Alors bon, j'en connais qui ne supportent pas cet auteur, qui le considèrent comme de la littérature-doudou, et je peux comprendre. C'est vrai que c'est doux, un Foenkinos, bien sûr ça remue le fond du ventre et parfois ce n'est pas facile, mais tout de même, ça a un côté assez réconfortant. Mais c'est justement ce que j'aime. J'aime cet homme touchant qui ne sait pas comment faire pour garder un contact, un lien avec sa grand-mère, mais qui se retrouve face à une impasse : Il ne peut pas la sortir de là où elle est, et les sujets de conversation tarissent petit à petit, si bien qu'il finit par lui être utile presque uniquement  pour l'emmener aux enterrements de ses amies ( sortie qu'elle apprécie plus que tout ). Mais il y a quand même un sacré paquet d'émotions quand il part pour la rechercher, coûte que coûte, parce que c'est sa grand-mère et qu'il ne se pose même pas la question de pourquoi il se lance sur l'autoroute.

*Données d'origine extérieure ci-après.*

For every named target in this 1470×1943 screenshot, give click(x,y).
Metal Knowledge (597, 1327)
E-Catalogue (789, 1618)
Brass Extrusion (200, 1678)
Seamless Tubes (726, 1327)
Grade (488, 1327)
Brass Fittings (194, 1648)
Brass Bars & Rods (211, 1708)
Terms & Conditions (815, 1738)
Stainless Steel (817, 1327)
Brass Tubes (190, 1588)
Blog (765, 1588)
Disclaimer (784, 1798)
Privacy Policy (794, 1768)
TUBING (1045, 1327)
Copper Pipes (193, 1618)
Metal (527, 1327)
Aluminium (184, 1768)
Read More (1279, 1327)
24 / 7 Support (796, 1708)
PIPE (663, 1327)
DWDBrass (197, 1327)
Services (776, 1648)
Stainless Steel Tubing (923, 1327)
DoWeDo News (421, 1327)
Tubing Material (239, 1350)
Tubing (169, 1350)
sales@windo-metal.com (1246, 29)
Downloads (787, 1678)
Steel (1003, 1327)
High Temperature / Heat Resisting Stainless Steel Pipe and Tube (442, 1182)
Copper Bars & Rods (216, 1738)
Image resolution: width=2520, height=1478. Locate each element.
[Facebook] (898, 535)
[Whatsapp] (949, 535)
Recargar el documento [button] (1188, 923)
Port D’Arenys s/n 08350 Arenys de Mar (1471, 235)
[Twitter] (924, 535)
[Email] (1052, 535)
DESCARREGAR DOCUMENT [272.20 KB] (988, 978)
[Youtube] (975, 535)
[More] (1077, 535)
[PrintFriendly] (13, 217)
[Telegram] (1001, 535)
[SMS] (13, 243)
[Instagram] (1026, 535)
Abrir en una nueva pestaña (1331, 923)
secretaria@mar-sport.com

Et puis il n'y a pas que ça bien sûr, parce qu'un seul problème ce serait trop facile. Il y a aussi ses parents, qui sont à la retraite depuis peu, son père qui ne fait rien, qui ne s'intéresse pas à grand chose et devient de plus en plus terne, et sa mère. Sa mère qui, déboussolée après une carrière d'enseignante, sombre dans la dépression et doit se faire hospitaliser. Et il y a aussi de belles réflexions sur les relations de couple. Bref, après La Délicatesse, on sent que même si la sphère du couple est moins au centre, elle est très bien remplacée par celle des relations familiales, du rapport aux aînés, de ce que l'on peut partager avec ses parents quand on devient soi-même parent, des liens que l'on essaye de tisser encore , jour après jour. Et c'est très bien mené. C'est donc, encore une fois, un gros coup de coeur, avec des phrases toujours aussi inattendues et touchantes. 

On notera tout de même une certaine ressemblance avec son précédent ouvrage : Dans la Délicatesse, il alternait les chapitres de fiction et de petits intermèdes relatifs à l'histoire. Ici, chaque chapitre est séparé par un chapitre de souvenir. Le souvenir de quelqu'un, de connu, d'inconnu...

Et là, ( je ne peux pas être toujours chanceuse ), je ne serai pas là quand David Foenkinos viendra à la librairie, le 18 octobre. Je serai en cours, à Laval, dans l'incapacité de faire l'aller-retour pour le voir. 

David Foenkinos. Les Souvenirs. Paris : Gallimard, 2011. 266p.